Ils ne sont pour l'heure pas très nombreux à soutenir le président de la République Ségolène Royal n'est "pas du tout choquée". Elle est même de ceux qui ont demandé au président de ne pas reculer. Un autre proche de François Hollande, le sénateur de la drome Didier Guillaume, défend lui aussi la déchéance de nationalité et appelait au calme sur France Info ce matin. Celui qui est aussi président du groupe socialiste au Sénat sait qu'il va avoir fort à faire pour convaincre ses collègues parlementaires. Il reconnaît que la mesure est "délicate pour les socialistes " car "elle ne vient pas de leur histoire". Il "comprend " qu’il y ait des "interrogations" mais il appelle l’ensemble de ses "amis " à de la sérénité, que le débat ait lieu "sans s’invectiver " et "sans s’insulter ".

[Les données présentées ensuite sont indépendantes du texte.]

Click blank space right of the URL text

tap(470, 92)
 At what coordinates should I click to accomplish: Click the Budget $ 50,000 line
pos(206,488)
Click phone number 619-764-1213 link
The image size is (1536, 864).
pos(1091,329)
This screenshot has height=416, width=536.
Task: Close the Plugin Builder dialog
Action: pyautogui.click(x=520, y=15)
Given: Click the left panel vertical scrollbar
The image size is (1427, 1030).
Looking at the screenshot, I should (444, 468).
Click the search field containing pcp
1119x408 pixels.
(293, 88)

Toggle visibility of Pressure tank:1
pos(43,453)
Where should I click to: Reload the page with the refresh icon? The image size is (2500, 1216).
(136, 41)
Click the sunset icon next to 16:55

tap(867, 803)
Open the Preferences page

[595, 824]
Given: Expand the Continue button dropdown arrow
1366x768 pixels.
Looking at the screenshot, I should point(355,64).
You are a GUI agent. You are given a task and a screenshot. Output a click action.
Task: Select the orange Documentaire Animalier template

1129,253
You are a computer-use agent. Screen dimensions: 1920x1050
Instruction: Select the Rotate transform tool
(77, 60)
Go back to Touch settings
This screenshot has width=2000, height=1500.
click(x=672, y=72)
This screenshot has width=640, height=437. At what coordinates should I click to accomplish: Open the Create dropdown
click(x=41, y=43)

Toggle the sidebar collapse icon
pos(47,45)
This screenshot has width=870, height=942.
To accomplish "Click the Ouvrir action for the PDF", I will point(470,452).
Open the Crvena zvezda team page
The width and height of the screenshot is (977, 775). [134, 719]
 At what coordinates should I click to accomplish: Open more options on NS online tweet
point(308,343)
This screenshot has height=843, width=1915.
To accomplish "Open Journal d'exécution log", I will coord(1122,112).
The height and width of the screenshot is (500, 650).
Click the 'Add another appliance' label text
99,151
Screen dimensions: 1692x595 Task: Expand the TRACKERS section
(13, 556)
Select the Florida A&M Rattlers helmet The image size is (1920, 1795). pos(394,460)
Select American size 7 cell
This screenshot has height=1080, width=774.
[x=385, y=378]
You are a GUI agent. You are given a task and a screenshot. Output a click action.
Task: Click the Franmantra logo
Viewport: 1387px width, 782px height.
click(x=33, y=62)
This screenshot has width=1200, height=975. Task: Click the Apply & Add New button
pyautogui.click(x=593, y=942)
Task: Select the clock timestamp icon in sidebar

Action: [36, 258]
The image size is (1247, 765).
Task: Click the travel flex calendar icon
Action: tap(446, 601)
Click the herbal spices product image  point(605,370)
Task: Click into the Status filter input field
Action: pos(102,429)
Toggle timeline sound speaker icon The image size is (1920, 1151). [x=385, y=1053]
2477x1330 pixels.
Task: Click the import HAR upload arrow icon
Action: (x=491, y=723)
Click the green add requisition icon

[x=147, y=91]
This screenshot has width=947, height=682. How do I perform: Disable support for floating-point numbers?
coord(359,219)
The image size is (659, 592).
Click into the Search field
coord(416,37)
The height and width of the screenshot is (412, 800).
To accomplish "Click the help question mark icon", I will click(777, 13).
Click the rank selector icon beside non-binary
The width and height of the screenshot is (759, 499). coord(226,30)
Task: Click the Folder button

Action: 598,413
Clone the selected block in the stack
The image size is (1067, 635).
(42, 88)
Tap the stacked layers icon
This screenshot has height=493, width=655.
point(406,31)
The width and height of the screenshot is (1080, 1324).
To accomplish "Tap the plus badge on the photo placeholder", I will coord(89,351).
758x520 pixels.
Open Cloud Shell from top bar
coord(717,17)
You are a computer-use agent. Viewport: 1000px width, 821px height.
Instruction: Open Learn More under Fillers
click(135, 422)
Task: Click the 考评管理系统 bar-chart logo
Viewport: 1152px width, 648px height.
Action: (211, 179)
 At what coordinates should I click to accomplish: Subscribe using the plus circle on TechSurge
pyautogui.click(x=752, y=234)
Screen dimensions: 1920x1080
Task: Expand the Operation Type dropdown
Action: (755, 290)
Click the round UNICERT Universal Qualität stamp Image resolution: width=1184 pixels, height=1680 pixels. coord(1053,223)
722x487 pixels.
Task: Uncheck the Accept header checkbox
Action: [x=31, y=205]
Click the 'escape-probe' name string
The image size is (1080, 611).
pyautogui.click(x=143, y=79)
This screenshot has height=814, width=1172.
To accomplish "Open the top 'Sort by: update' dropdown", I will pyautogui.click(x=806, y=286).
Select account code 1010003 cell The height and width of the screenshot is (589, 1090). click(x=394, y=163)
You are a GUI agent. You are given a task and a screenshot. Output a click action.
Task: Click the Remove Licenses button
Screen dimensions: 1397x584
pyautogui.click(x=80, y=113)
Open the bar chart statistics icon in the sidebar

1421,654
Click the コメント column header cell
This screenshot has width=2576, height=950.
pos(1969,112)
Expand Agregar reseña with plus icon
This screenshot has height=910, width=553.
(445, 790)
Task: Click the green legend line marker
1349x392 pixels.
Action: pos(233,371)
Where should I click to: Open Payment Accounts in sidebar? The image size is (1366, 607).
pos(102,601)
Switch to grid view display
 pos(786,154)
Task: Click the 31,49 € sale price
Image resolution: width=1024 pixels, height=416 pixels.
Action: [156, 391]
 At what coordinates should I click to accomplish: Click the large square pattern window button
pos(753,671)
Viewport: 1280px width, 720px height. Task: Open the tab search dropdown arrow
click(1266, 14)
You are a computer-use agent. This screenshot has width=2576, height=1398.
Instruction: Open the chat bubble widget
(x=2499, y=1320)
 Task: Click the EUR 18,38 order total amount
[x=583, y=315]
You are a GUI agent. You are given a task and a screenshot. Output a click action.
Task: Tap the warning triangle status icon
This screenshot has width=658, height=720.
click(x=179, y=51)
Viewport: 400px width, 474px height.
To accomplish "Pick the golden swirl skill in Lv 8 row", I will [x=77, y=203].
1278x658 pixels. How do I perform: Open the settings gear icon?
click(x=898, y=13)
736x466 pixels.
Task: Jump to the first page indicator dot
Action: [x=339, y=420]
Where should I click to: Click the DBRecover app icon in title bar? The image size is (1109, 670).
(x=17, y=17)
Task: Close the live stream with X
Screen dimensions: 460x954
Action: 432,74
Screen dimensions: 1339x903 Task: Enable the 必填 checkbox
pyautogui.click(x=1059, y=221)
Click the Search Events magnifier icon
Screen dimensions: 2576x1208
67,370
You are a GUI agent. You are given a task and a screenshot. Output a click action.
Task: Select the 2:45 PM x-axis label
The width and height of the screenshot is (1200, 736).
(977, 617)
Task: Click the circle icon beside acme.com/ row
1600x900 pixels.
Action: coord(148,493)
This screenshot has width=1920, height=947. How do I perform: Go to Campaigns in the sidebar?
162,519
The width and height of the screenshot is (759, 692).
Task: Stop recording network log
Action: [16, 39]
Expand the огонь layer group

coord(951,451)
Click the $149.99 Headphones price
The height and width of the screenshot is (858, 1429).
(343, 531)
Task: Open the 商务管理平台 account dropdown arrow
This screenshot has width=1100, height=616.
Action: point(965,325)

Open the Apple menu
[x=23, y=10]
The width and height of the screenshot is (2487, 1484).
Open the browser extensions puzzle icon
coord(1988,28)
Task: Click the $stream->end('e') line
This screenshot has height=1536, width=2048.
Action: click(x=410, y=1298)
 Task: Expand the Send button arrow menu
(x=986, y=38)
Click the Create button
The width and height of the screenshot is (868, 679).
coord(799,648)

La déchéance de nationalité, une mesure "délicate pour les socialistes" estime le président du groupe PS au Sénat, Didier Guillaume

François Hollande s'éloigne de sa base et de ses proches

Au congrès de Versailles, beaucoup de ces Parlementaires ont applaudi le président- chef de guerre, mais aussi le tacticien Hollande, qui reprend les idées de la droite pour mieux lui couper l'herbe sous le pied. De là à le soutenir jusqu'au bout dans cette logique, il y a un pas, infranchissable pour certains. Ils étaient convaincus qu'un avis négatif du conseil d'Etat sur la constitutionnalité de la déchéance de la nationalité allait régler tout ça : raté. Ils étaient convaincus que François Hollande, l'homme de la synthèse, allait trouver une solution pour faire machine arrière : encore raté. Le président tente une autre synthèse, quitte à fracturer la gauche en s'éloignant de ses déclarations passées, de ses bases politiques, et de ses proches.